8 responses to “How did we get here?”

  1. wow Kirsten, I too have been wondering about similar concerns, with the inclusion of the Lean-Agile certification value stream or $$$ maker. I also have been thinking of leaving the corporate world and focusing on my smaller clients, couples, families and small businesses, looking for relationship coaching. much more rewarding, less to no travel, and always an end in sight!

  2. Interesting , insightful and thoughtful article.

  3. i resonate with the pains you have described in this article. I also find that agility is often misunderstood and even misused and way too often we focus on the results we expect rather than focus on the journey and experience itself.
    On the other hand, this makes me enthusiastic about agility, as it proves that its more than a sort of project management framework, or a set of practices. Its a way of being and thinking and interacting with the world. Its close to philosophy and even metaphysics, and these kinds of things are not easy to grasp.

    Taking this into consideration, it’s no wonder adopting and learning agility has so many pitfalls. But its up to us to take it to the next level, and although we certainly won’t reach the states described as optimal, its certainly self-fulfilling to go on this path.

    I hope you won’t give up and continue, as i’m confident that once you onboard on this path, you can’t go back, no matter what role you will be fulfilling.

    Good luck with your future endeavours, Kirsten 🙂

    1. Thank you Adrian! 🙂

  4. Having a growth mindset requires us to constantly re-evaluate what we’re doing and why with the risk/opportunity that the answers might require a brave change. A friend once said to me “don’t confuse a passion with a habit” and I think that applies in this context; it is ok for our passions to change as we grow…and maybe one day we come back to them when the time is right with a newfound respect or interest. Or maybe we don’t; that is all part of the adventure!

  5. I have personally never been a big fan of Agile. I feel like it is faddish and buzzword laden, and not really that useful. I also feel like these arguments about some of these rituals are not a new thing, but have been around since near the beginning of Agile.
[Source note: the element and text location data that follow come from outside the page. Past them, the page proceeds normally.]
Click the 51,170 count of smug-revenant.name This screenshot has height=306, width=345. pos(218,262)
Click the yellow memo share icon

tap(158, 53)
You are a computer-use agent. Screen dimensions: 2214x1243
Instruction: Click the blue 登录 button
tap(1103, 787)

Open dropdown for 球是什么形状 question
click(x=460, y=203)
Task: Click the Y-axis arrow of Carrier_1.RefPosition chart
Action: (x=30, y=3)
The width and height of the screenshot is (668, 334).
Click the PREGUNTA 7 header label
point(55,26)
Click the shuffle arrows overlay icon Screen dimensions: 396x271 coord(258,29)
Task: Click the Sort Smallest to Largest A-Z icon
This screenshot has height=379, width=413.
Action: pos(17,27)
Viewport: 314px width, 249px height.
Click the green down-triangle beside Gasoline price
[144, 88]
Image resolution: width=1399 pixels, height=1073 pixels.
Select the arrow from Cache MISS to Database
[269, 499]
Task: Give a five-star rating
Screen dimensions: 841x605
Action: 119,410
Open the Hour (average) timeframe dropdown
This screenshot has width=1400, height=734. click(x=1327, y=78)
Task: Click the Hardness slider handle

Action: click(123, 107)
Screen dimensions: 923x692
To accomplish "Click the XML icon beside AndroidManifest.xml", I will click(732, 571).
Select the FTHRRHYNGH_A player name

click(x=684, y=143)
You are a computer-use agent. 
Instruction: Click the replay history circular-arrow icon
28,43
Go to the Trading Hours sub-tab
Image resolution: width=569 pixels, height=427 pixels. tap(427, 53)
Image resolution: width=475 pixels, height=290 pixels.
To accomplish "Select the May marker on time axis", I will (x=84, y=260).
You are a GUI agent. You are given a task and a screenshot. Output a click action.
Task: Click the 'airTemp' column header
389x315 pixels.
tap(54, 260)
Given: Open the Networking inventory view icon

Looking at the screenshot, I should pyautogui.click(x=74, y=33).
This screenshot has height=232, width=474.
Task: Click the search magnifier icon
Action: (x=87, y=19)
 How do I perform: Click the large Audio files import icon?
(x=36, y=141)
    It is quite possible that many of the bad experiences I have had with Agile were from leaders who read a blog post about it and decided to do it, without enough training. I recall a team where we had daily standups, and the team was growing quickly. At some point we had 15-20 people doing a 30 minute standup, each giving a 1 to 2 minute update. For the most part, no one was really blocking any of the other developers on the team. We were all just giving a status update to the manager. It would have been much more efficient to do asynchronously. My current team does daily asynchronous standups via a Slack bot, and that works really well. Having some daily information flow between team members is really great, to make sure that you are not working on something that has already been done or fixed, or to see if your work is blocking someone else on the team. In essence, I hate status meetings. I think meetings should be reserved for discussion, which is something that I think frequently works better synchronously than asynchronously.

    1. Thanks Rob, and yeah I agree with you on status meetings – it feels to me like if a one way transmission of information is the primary objective then there are more efficient and effective methods. I’ve seen dailies be quite nice for some teams who are more social and like to have a small moment to chat – but that it really is all about the context and problem at hand for me, rather than blanket ideals.

  6. Hi Kirsten
    We have a problem as there are people that call themselves “agile” but they don’t live the values. If we live the values then we can disagree but in a way that leads us all to grow. Agile consulting has become more about making money at the expense of other people than embracing agility as a culture and as a profession.
    To use your spiritual example there are many wolves in sheep’s clothing that have entered the fold. They are becoming easier and easier to spot as they engage in unhelpful and toxic rhetoric about nonsense online.
    I still thoroughly love agile and when done right what it can do.
    If the in fighting and nonsense does not stop, soon there will not be a profession left.